The SequenceRecordReaderDataSetIterator has a form where the features and the labels come from the same reader

/** Constructor where features and labels come from the SAME RecordReader (i.e., target/label is a column in the
     * same data as the features). Defaults to regression = false - i.e., for classification
     * @param reader SequenceRecordReader with data
     * @param miniBatchSize size of each minibatch
     * @param numPossibleLabels number of labels/classes for classification
     * @param labelIndex index in input of the label index. If in regression mode and numPossibleLabels > 1, labelIndex denotes the
     *                   first index for labels. Everything before that index will be treated as input(s) and
     *                   everything from that index (inclusive) to the end will be treated as output(s)
     */
    public SequenceRecordReaderDataSetIterator(SequenceRecordReader reader, int miniBatchSize, int numPossibleLabels,
                    int labelIndex) {
        this(reader, miniBatchSize, numPossibleLabels, labelIndex, false);
    }

Or is there some other shape that I’m not seeing? Like perhaps the label should be formatted as the very last time step?
1FFFFF
2FFFFF
3FFFFF
L

agibsonccc · February 19, 2021, 12:34pm

@absurd Take a look at a sample problem:
https://github.com/eclipse/deeplearning4j/blob/c523c4f0c728b2f78748f94e067413143d4f6967/deeplearning4j/deeplearning4j-core/src/test/java/org/deeplearning4j/datasets/datavec/RecordReaderDataSetiteratorTest.java#L155

Here isthe associated test files repo:
https://github.com/KonduitAI/dl4j-test-resources/tree/master/src/main/resources

Input Data:
https://github.com/KonduitAI/dl4j-test-resources/blob/master/src/main/resources/csvsequence_0.txt
https://github.com/KonduitAI/dl4j-test-resources/blob/master/src/main/resources/csvsequence_1.txt
https://github.com/KonduitAI/dl4j-test-resources/blob/master/src/main/resources/csvsequence_2.txt

Labels:
https://github.com/KonduitAI/dl4j-test-resources/blob/master/src/main/resources/csvsequencelabels_0.txt
https://github.com/KonduitAI/dl4j-test-resources/blob/master/src/main/resources/csvsequencelabels_1.txt
https://github.com/KonduitAI/dl4j-test-resources/blob/master/src/main/resources/csvsequencelabels_2.txt

It basically boils down to 1 per step. Hopefully that helps.

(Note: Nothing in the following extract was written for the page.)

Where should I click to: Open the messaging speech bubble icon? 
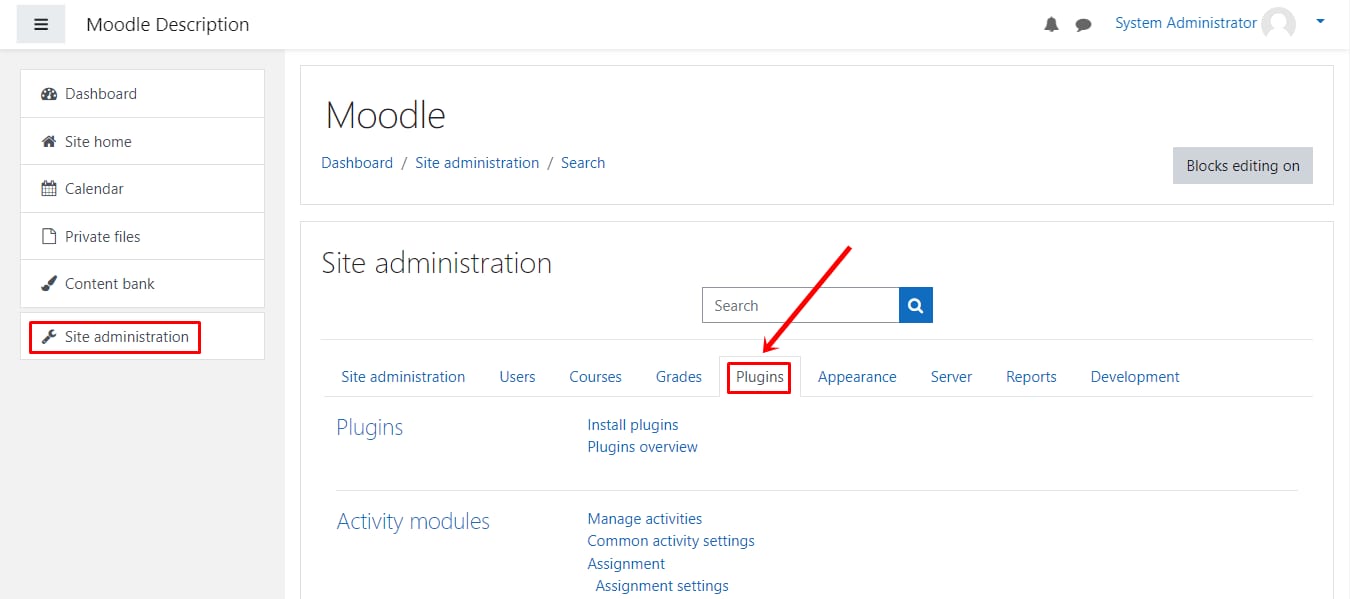click(1083, 25)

absurd · February 20, 2021, 8:58pm

Thanks. Thats not quite the solution i was looking for. I think it just further reinforces my conclusion that its impossible to encode what I needed in a single reader.

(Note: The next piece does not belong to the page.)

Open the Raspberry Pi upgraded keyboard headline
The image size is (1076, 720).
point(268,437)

Here is my experience (code follows in the next post).

Case 1:
Separate readers, one for features one for labels
Features hardcoded are in 3x4 grid, 3 features, 4 timesteps
Labels are hardcoded to be 1.

After passing throught the iterator

Features       Labels
  3x4            1x1
 [f,f,f
  f,f,f   -->    [l]
  f,f,f
  f,f,f]

This makes sense the whole time sequence, (3x4) received a single label (1x1)

Case 2:

Here im trying to reproduce the above behavior (3x4) → (1x1) with a single reader.

The features remain in a hardcoded 3x4 matrix, but now the hardcoded label is appended to each row
making it a 4x4 matrix

When passed through the sequence iterator the features are (3x4), as before, but now labels are in a (1x4)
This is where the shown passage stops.